AEMS IdFit

As described in the 4th Call for Proposals (CFP04) entitled Electrical simulation model identification method and tool (JTI-CS2-2016-CFP04-SYS-02-24) the System ITD of Clean Sky 2 aims to contribute to aircraft weight and environmental footprint reduction. Among the systems, equipments and functions contributing to these environmental objectives, the more electrical aircraft technologies are key elements. The maturity of these technologies will be assessed in System ITD in local test benches and integrated demonstrators.

For electrical systems, comprehensive validation and verification activities are mandatory to demonstrate substantial performance. Indeed, by correlating performances and design margins of both network and equipment, aircraft manufacturers ensure safe and reliable operation: any sub-system not complying with its specification requirements may lead the network exceeding its operating limits, further leading to improper operation and additional failure. Moreover, the mastery of design margins is a key lever to improve performances and optimize weight at system and aircraft level.

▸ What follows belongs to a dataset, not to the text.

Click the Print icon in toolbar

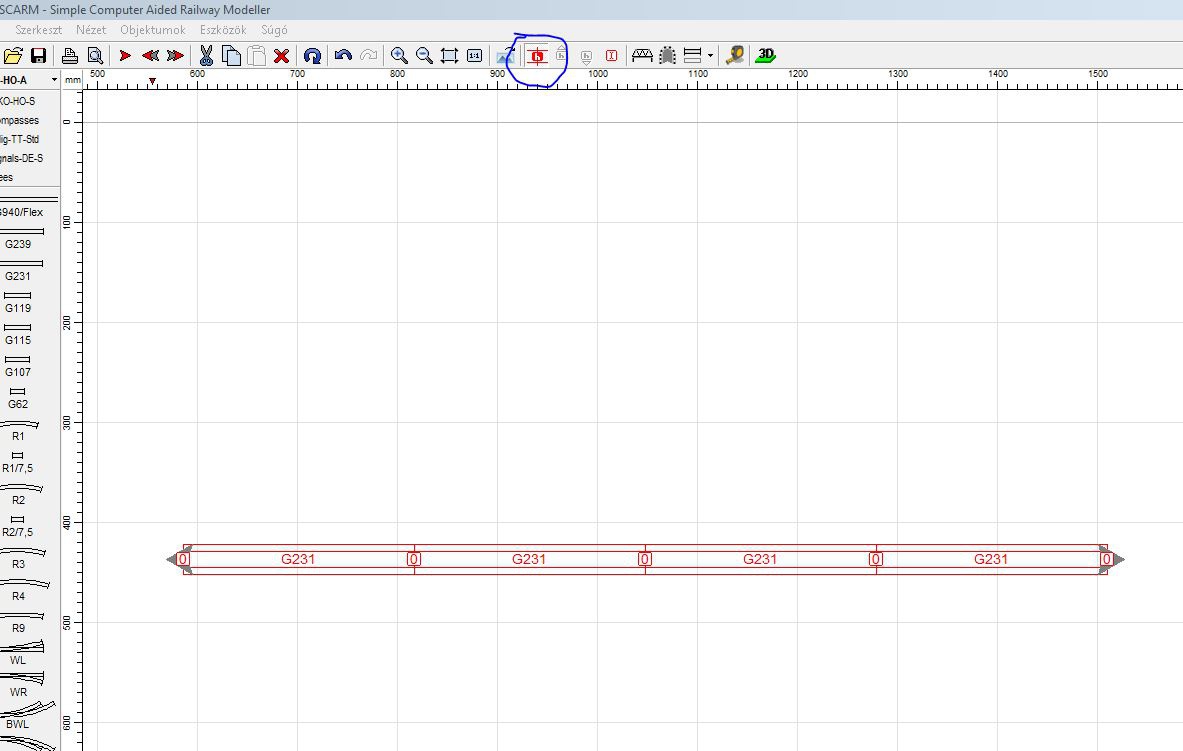point(70,56)
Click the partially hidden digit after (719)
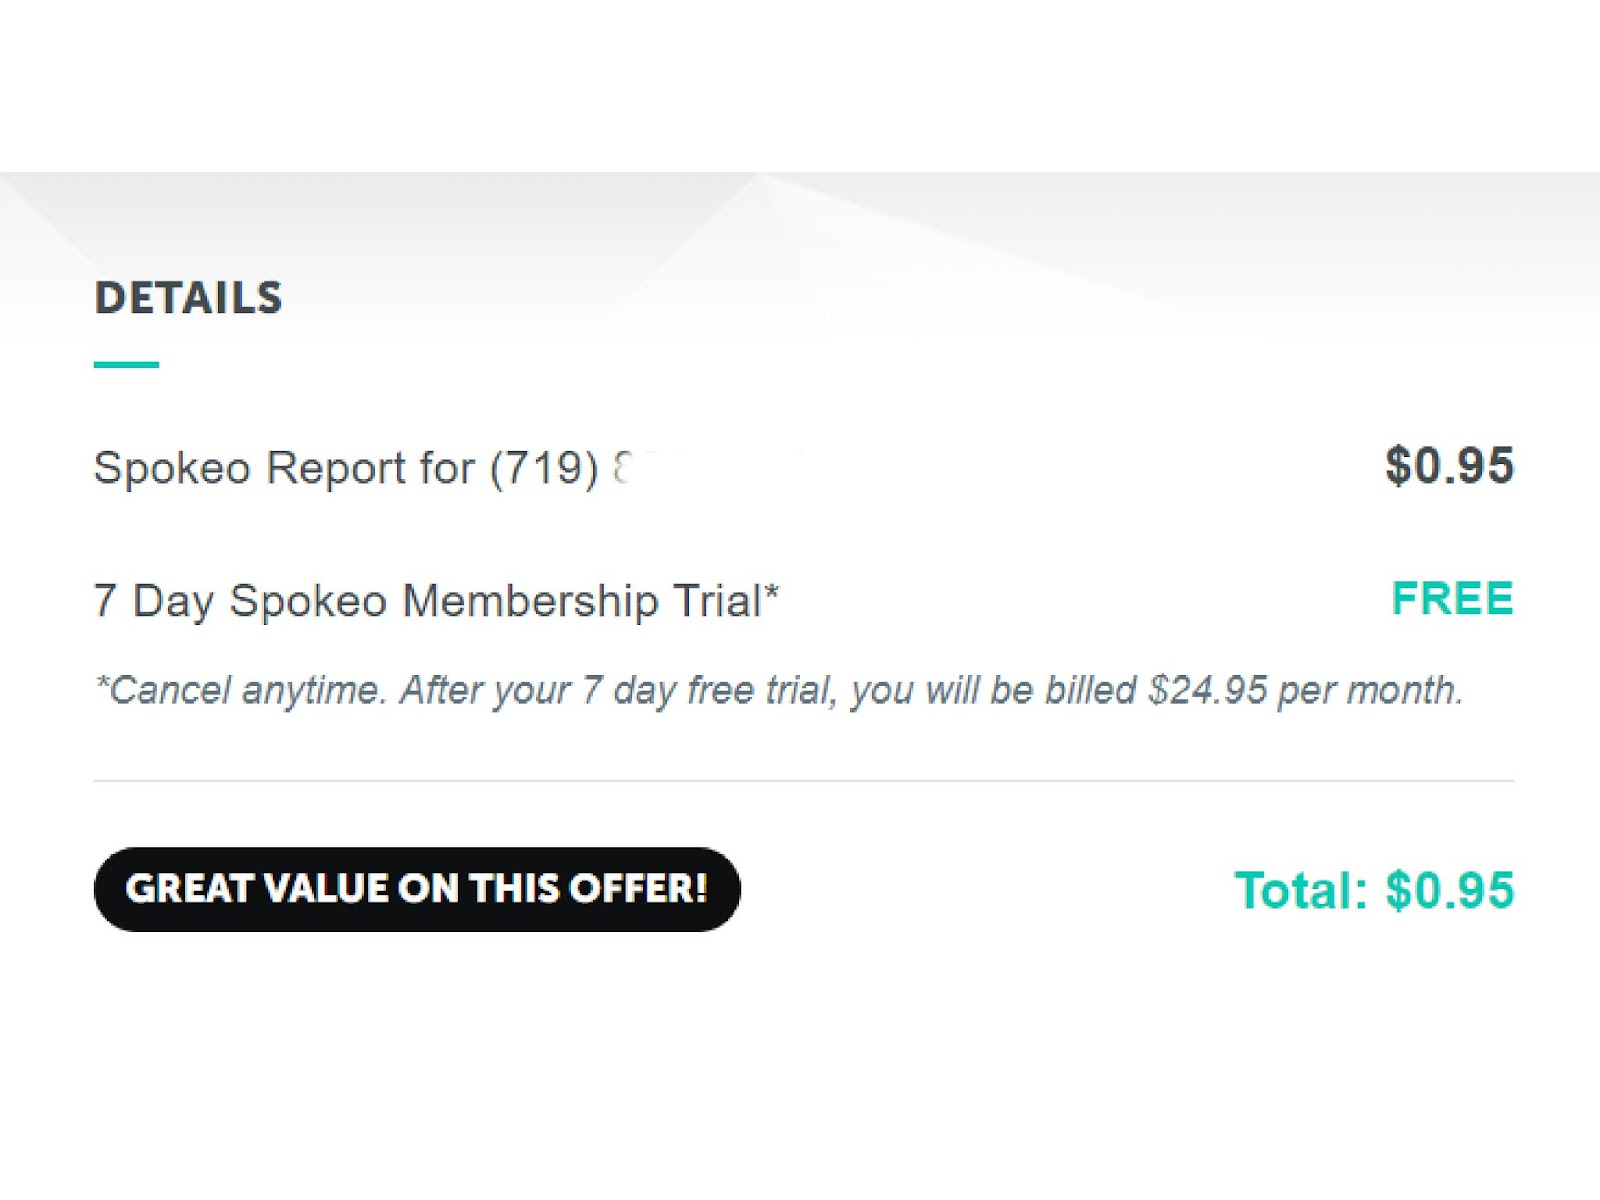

In Clean Sky 2 System ITD, WP5.0 focuses on Aircraft Electrical Architecture. Definition and validation of the electrical network, including core electrical equipments, will be done in a complementary way by simulation studies and demonstration of equipment and network operation on a test rig. An adequate simulation platform, including accurate and robust model library and advanced post processing tools, is required to reach simulation V&V goals.

In previous aircraft programs and research project, SABER simulation software has demonstrated its suitability to fully support aircraft electrical network V&V process. SABER RD robust generic electrical model libraries have been developed to be used as a baseline for specific model development. However, experience from these previous projects shows that the availability of accurate models can be late in the project, taking a slice out of the full simulation contribution potential for V&V activities.

Hence, the aim of this project will be to provide the capacity to adapt generic models to fit real hardware from experimental measures and/or design data. Model fitting methods selection and development will have to be performed for each phase of equipment development, that is to say from design to hardware validation.